Matt, do you plan to use your canister to supply the mazzei or do you have a separate pump for that? I'm like you in that it seems to take a lot of CO2 into the reactor to get the plants pearling well.


----------



## helgymatt (Sep 12, 2007)

*Peteski,* I actually lowered my light to about 4" above the water. Maybet thats too close?

*Thai*, no problems with the river rock and wouldn't expect any either.

*Tex*, thanks for the nice comments! Actually, hair algae dissapeared in this tank  I think hair algae is all tied to Iron. I dosed too much Iron in my old 55 and I think that is what brought it on. It never really did go away. Maybe this tank is just better balanced. No algae at all it it. Good to know about those shrimp though... My angels would get a good lunch with them in the tank.

*Jeff*,
Yes, I do plan to run the mazzei inline with the pump and filter. See...http://www.plantedtank.net/forums/equipment/72007-selecting-mazzei-co2-diffusion-misting.html


----------



## inkslinger (Jan 1, 2005)

can i use a mag 2 250gph pump with the 1/2 inch 384 Mazzei Injector for a 110g tank with 80lb of Substrate, I could go with 3/4 inch Mazzei Injector but all i have is a Mag 5 500gph pump and i'm using is ehiem 16/22 hose {5/8}


----------



## helgymatt (Sep 12, 2007)

Its time for an update...

I installed a mazzei on the tank for CO2 delivery. So far it is working good. Time will tell about the benefits of the mist. Here is a lengthy thread discussing the mazzei is use. I know its long, but will be very useful to those thinking about a mazzei. 
http://www.plantedtank.net/forums/equipment/72007-selecting-mazzei-co2-closed-loop-filtration.html
Also a link on the barrreport...http://www.barrreport.com/co2-aquatic-plant-fertilization/4632-mazzei-uv-placement.html

Here are some shots of my tank...things have grown in nicely. I plan to make a few changes.
First I want to take out a few of the anubius on the front right and extend the HM over in its place in the foreground. I'm not happy with the back middle of the tank. Any recommendations here? I think there is too much lime green. Maybe I'll move some blyxa there.

Also, is the focal point good in this tank good? Actually, what do people see as the focal point? To me its the reineckii, but does the rotala macranda ditract from it? Any comments and recommendations ARE appreciated.


































Thanks,


----------



## foofooree (Mar 11, 2007)

I love it!
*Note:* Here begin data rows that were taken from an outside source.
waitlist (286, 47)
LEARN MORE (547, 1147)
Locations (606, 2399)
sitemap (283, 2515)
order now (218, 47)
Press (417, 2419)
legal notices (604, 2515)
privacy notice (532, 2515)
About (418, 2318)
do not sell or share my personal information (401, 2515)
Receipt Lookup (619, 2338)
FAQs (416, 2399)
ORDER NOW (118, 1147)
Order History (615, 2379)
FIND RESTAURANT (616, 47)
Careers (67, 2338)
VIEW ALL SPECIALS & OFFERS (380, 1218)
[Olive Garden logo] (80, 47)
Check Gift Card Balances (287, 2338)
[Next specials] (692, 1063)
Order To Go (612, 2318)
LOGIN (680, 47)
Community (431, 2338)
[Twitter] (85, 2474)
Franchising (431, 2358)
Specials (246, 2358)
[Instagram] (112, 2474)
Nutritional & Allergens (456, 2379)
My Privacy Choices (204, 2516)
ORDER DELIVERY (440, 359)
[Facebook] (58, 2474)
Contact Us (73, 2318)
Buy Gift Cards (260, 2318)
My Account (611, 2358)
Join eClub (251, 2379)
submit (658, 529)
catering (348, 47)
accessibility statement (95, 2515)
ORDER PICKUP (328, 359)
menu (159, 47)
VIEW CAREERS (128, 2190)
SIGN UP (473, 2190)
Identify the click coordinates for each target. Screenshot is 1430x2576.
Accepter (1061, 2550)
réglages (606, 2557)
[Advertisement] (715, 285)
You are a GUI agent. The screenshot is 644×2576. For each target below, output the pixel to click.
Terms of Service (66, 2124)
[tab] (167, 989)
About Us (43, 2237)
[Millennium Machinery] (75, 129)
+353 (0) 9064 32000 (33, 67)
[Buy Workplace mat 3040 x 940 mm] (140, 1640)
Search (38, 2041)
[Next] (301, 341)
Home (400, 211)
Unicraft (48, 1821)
Though, my eyes keep going back and forth between the macranda and the other really red plant. You needle leaf is beautiful, I would try to accent that some more


----------



## peteski312 (Feb 15, 2008)

Is your tek a HO? I'm surprised your plants arent "burnt" from the fixture being so close to the surface. Whats the current photoperiod? I'm always interested to hear in order to better mine. Looks great though. Maybe try a lotus or lilly in the middle of the HM.


----------



## helgymatt (Sep 12, 2007)

peteski312 said:


> Is your tek a HO? I'm surprised your plants arent "burnt" from the fixture being so close to the surface. Whats the current photoperiod? I'm always interested to hear in order to better mine. Looks great though. Maybe try a lotus or lilly in the middle of the HM.


Yes, the TEK is HO. Photoperiod is 2 GE midday bulbs for 8 hrs and then a midday burst (3 hrs) of 2 10,000 k bulbs. The plants seem to respond well to this schedule.


----------



## Tex Gal (Nov 1, 2007)

Your colors are wonderful. I think one thing that is a little distracting to me is that you have thin spikey leafed plants grouped on the right- reineckii and needle leaf java and the round leafed on the left. Kinda like it's 2 separate tanks. The back right corner also needs to be fuller. (Your probably letting that all grow in...) 

Is your Macrandra the variegated? Are those tonias in the back? They are kinda lost there. They would look great in the front right corner... Anyway... just a few suggestions... Your tank really looks healthy.. and wonderful growth!


----------



## helgymatt (Sep 12, 2007)

Tex Gal said:


> Your colors are wonderful. I think one thing that is a little distracting to me is that you have thin spikey leafed plants grouped on the right- reineckii and needle leaf java and the round leafed on the left. Kinda like it's 2 separate tanks. The back right corner also needs to be fuller. (Your probably letting that all grow in...)
> 
> Is your Macrandra the variegated? Are those tonias in the back? They are kinda lost there. They would look great in the front right corner... Anyway... just a few suggestions... Your tank really looks healthy.. and wonderful growth!


Thanks for the comments. The colors actually are much better in person. The camera washes things out and makes them really bright for some reason. I had a "art" friend who didn't like the reineckii and java ferns together. I think I may try to do something different with that. Any ideas on a new plant there and a way to unite the two sides of the tank together?

The back left is some crypts (can't think of the name right now) I'm trying to get to grow in a little more grow in. And yes, those are tonias in the middle, and I also don't like them there much.

Just a work in progress. The comments are very helpful! My friend keeps telling me that it looks good, but not great...yet


----------



## Tex Gal (Nov 1, 2007)

Could you switch corners with your rotala? The plant in the right back really isn't doing much for you. It's also thin and narrow adding to the 2 tank look. I keep thinking that a Ludwigia might bridge the gap between long and narrow and short and round. It is a kind of elongated round leaf.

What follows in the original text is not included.